Work instruction A: Which people are named in the letter to the New York Times editors?
Work instruction B: In the letter to the New York Times editors, who does the writer say first told Gal Abdush's family about the allegations?
Work instruction C: Continue the letter to the New York Times editors from its last sentence.

Source passage:
===

To the editors directly responsible for the publication of “Screams Without Words,”

This letter is to inform you that I am unsubscribing from The New York Times. I am horrified by the recent news that Jeffrey Gettleman, the reporter you assigned to investigate events of October 7, hired an ex-IDF fixer who applauds the genocide of Palestinians on social media. But I am not surprised. The scandal surrounding the manufacture of “Screams Without Words” is only the latest incident in your newsroom’s decade-long history of journalistic malpractice in its coverage of Occupied Palestine.

I ask that you not only retract “Screams Without Words” in full, but also issue an apology for your consistent failure to cite credible sources, include the perspectives of Palestinians, and name the perpetrator of the violence being unleashed on the people of Gaza.

The problems with the piece, which purports to be about “how Hamas weaponized sexual violence,” precede the news of Anat Schwartz’s Twitter activity. As many media watchdogs have pointed out, the article lacks forensic evidence and relies heavily on sources from the Israeli military, which has been known to propagate lies to justify its brutal violence against Palestinians. The article portrays the Israeli citizen Gal Abdush as a rape victim, despite her family’s public refutation of these claims. (Etti Brakha, Gal Abdush’s mother, revealed in an interview with YNET that the family was first informed about the allegations by a journalist from your publication, not by any official or forensic reports.) Finally, in lieu of testimony from survivors, we hear from ZAKA volunteers. It is hard to imagine a more disreputable source.

===

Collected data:
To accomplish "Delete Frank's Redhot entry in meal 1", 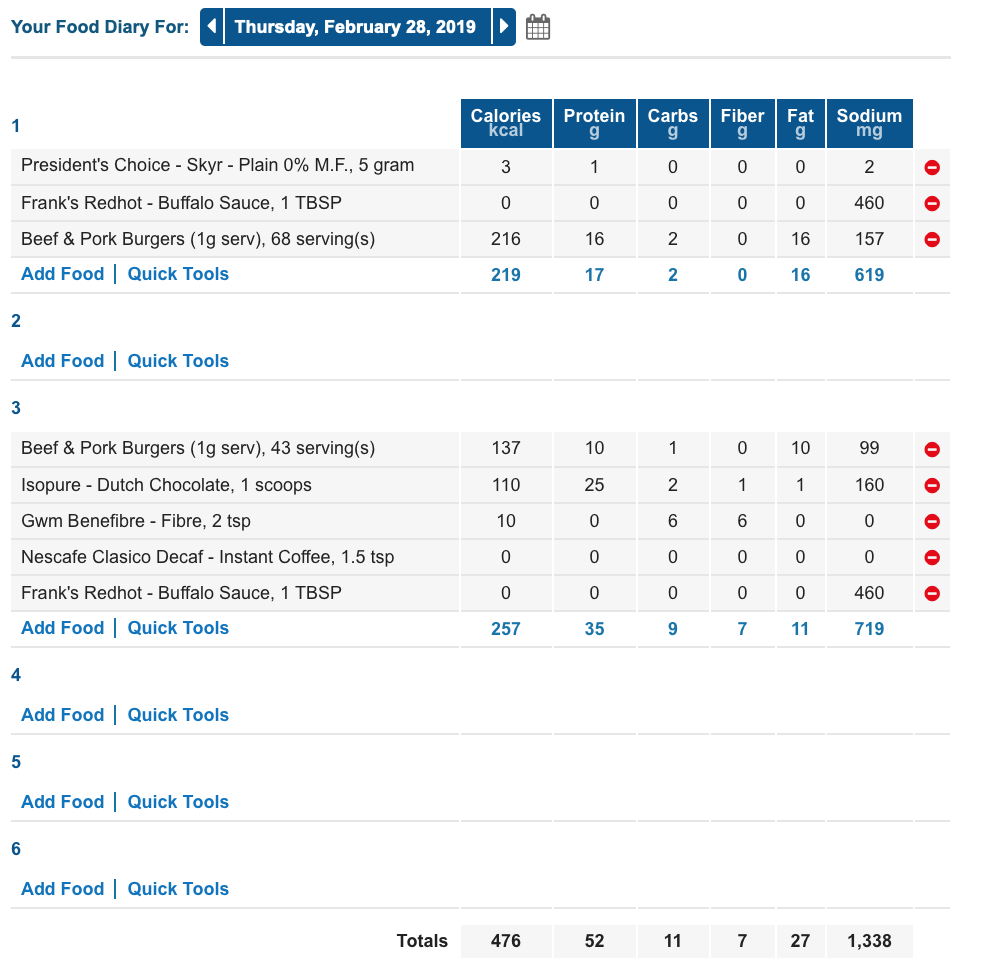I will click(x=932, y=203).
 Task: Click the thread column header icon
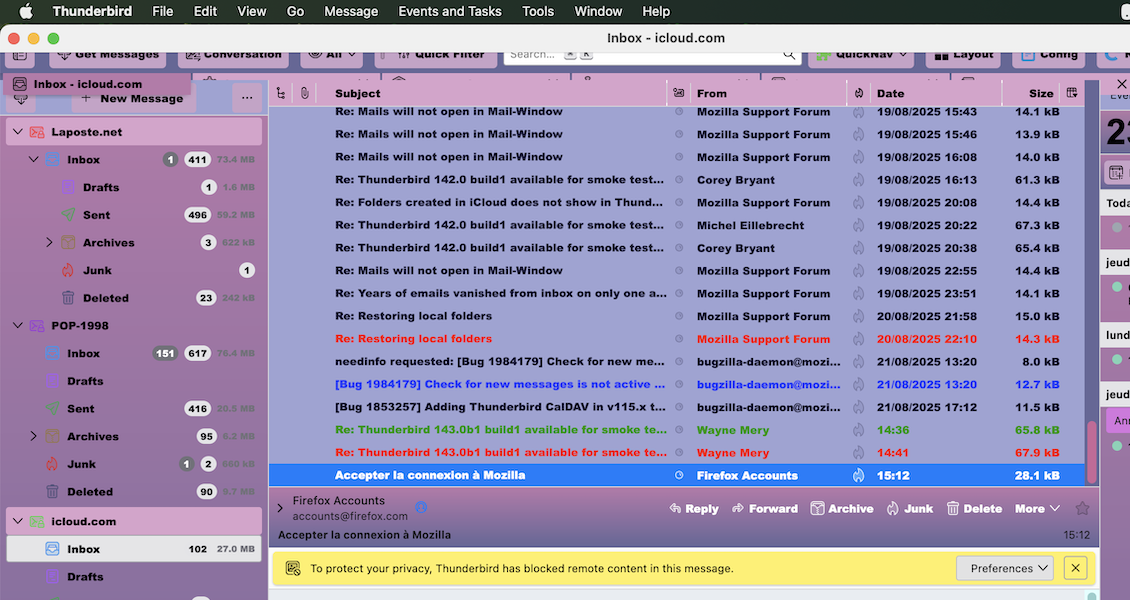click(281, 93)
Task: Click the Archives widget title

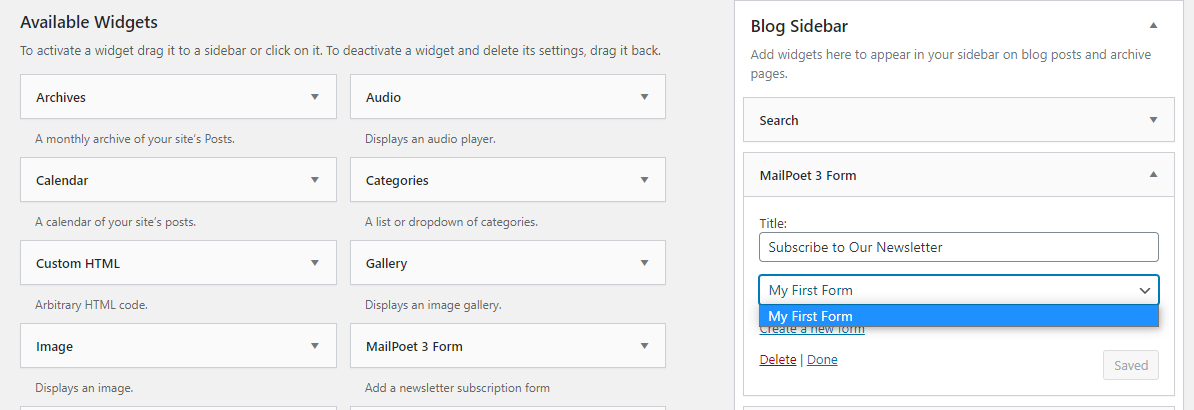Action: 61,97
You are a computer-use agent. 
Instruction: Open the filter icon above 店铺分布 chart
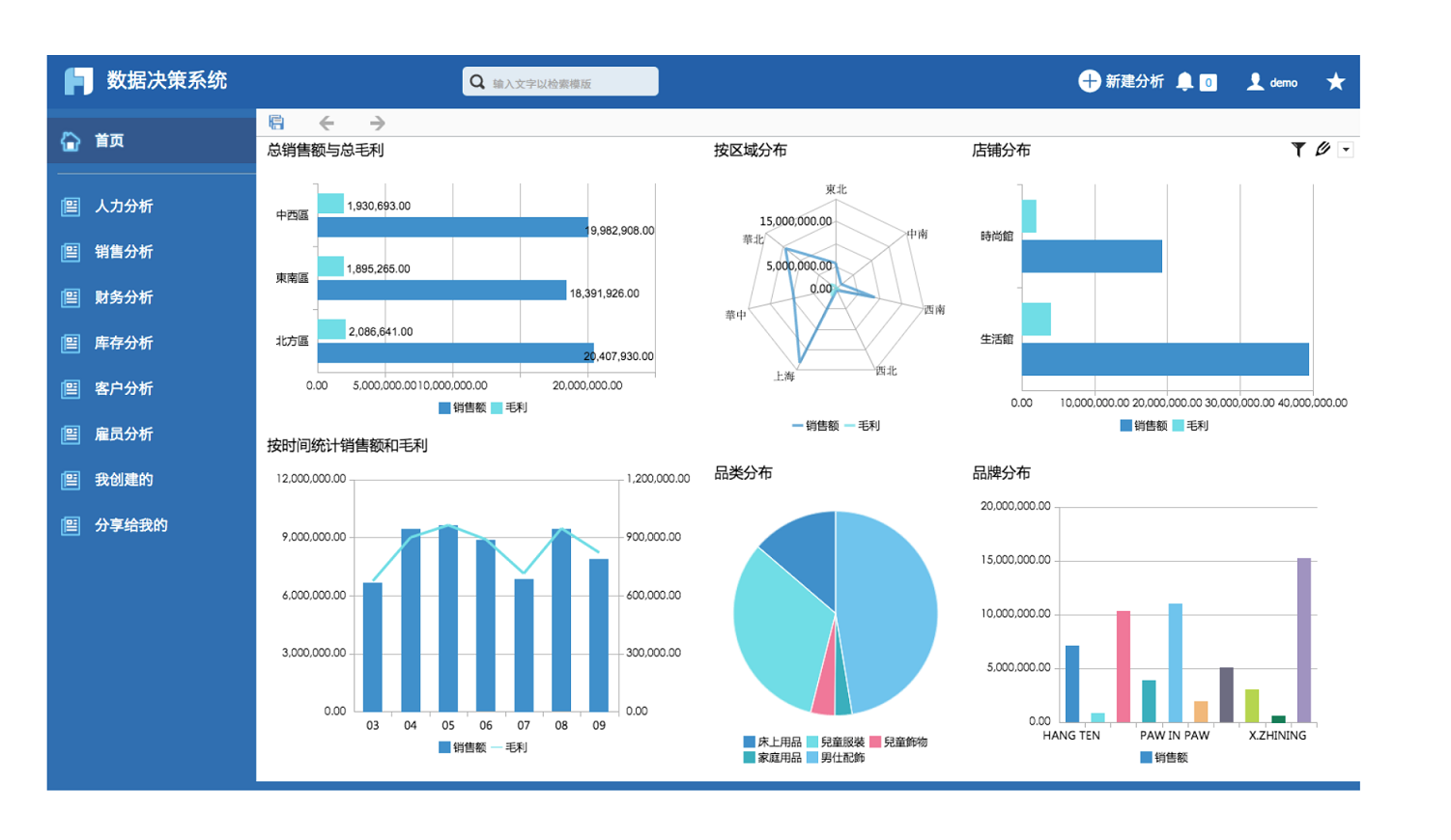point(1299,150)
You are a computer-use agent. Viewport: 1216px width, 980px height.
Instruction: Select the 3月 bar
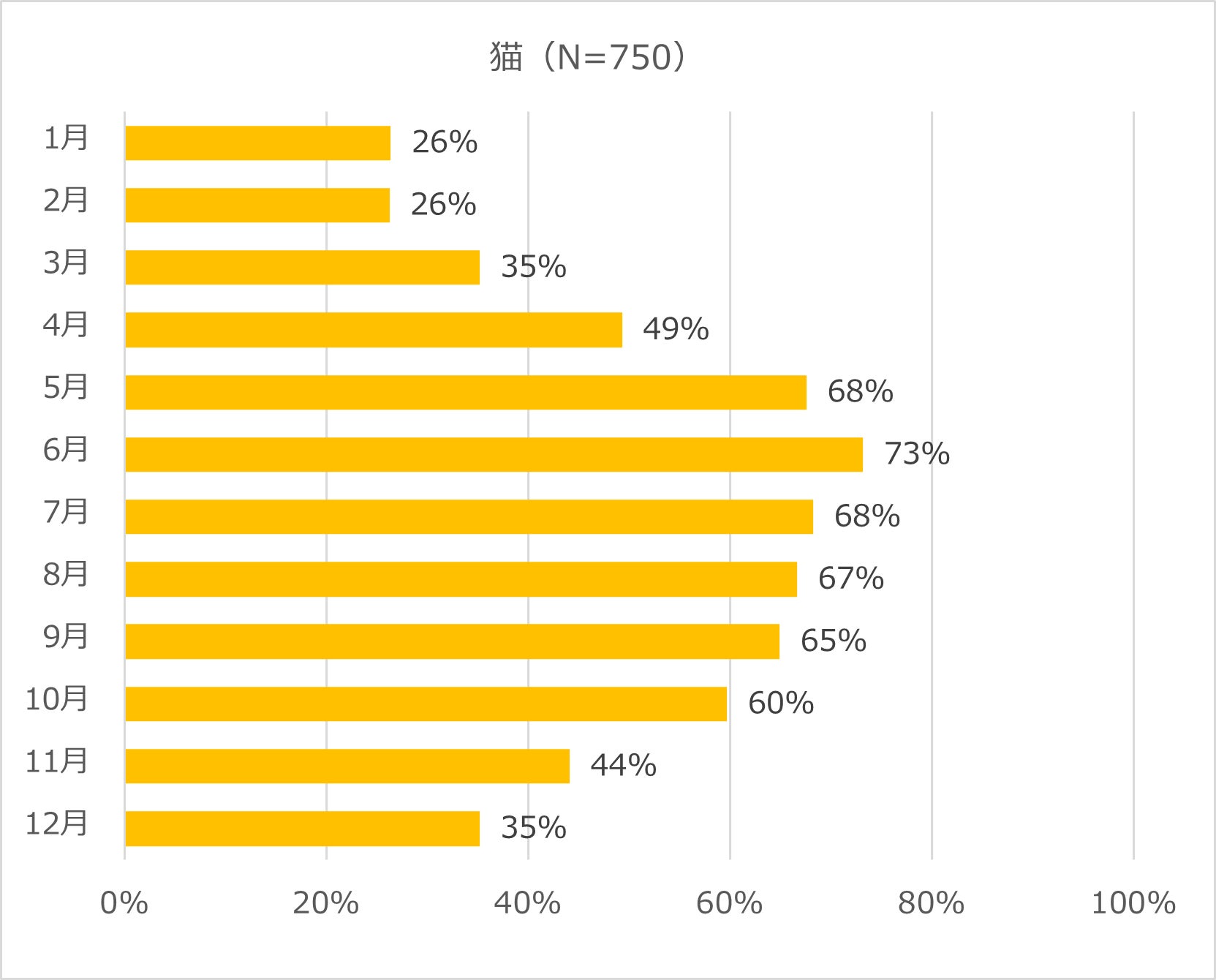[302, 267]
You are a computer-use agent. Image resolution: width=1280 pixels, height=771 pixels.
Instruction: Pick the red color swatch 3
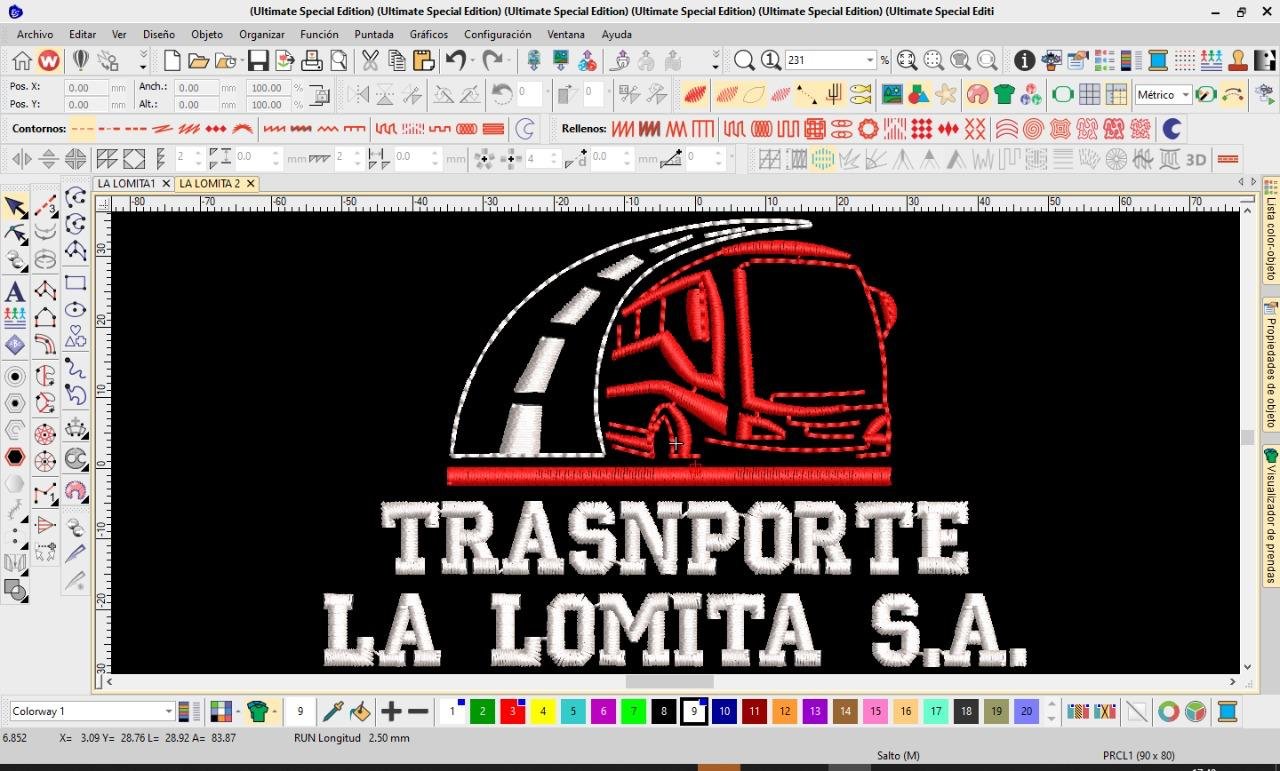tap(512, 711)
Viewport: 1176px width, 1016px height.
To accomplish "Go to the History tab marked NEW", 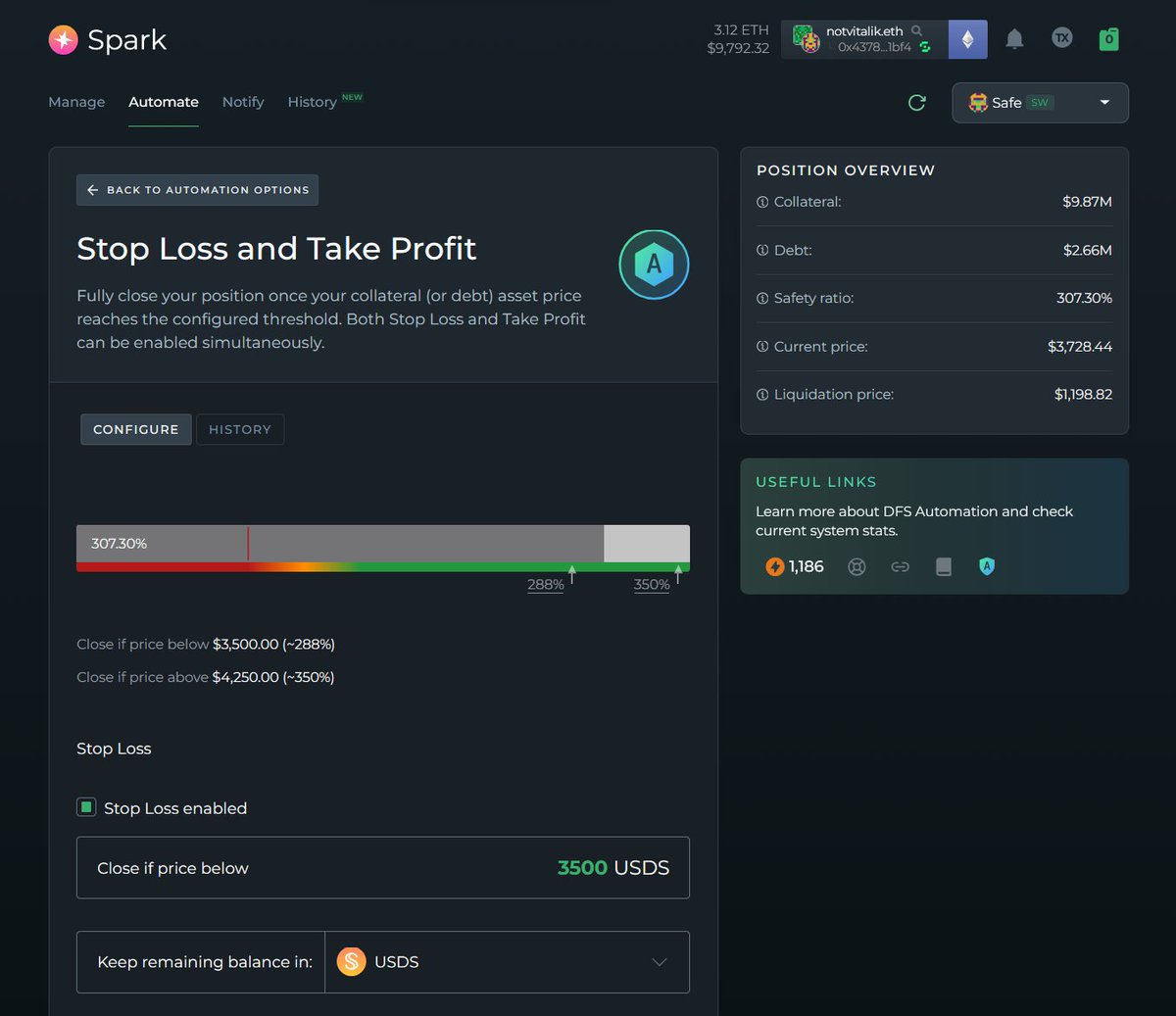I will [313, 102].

===

Output A: Jeffrey Gettleman, Anat Schwartz, Gal Abdush, Etti Brakha

Output B: A journalist from The New York Times.

Output C:
A survey of articles on your website indicates that your company hired Anat Schwartz and Adam Sella, two of the article’s authors, after October 7. The former has a background in film and appears to work for an Israel state-run television network. Sella, who appears to be Schwartz’s nephew by marriage, was writing about beer fests for Wine Enthusiast before being conscripted into war reporting. I am deeply perplexed by The Times’ decision to hire two novices to cover the extremely sensitive issue of sexual violence, especially given that the charge of sexual violence has, in this case, become a pretext for the collective punishment of Gaza.

Jeffrey Gettleman is a concerning choice of author for this story. In a 2018 interview with The Times of Israel, he said Arabs and Muslims fail to distinguish between Jews and Israelis — a common Islamophobic trope. In a 2015 piece about Robert Mugabe published, he lifted quotes from a satirical magazine and attributed them to the late Zimbabwean president. In 2019, he interviewed a Rohingya rape survivor, with disastrous results.

It is important to emphasize that issues with the authors of a single Times article should not distract from the wider problem of the organization’s reporting on Palestine. Between its failure to attribute a genocidal bombing campaign to the perpetrator and its regurgitation of the Israeli military’s unsubstantiated claims linking UNRWA to Hamas while Palestinians in North Gaza starve to death, The Times has proven over the past four months, and indeed, over many brutal years of Israeli occupation and siege, to be completely incapable of covering Palestine.

I have no doubt that I am far from the only person who finds themselves in my position. Until The New York Times commits to a comprehensive, top-to-bottom overhaul of its coverage, I will no longer be able to continue to support The Times financially or to trust it as a source of news — about Palestine or anything else.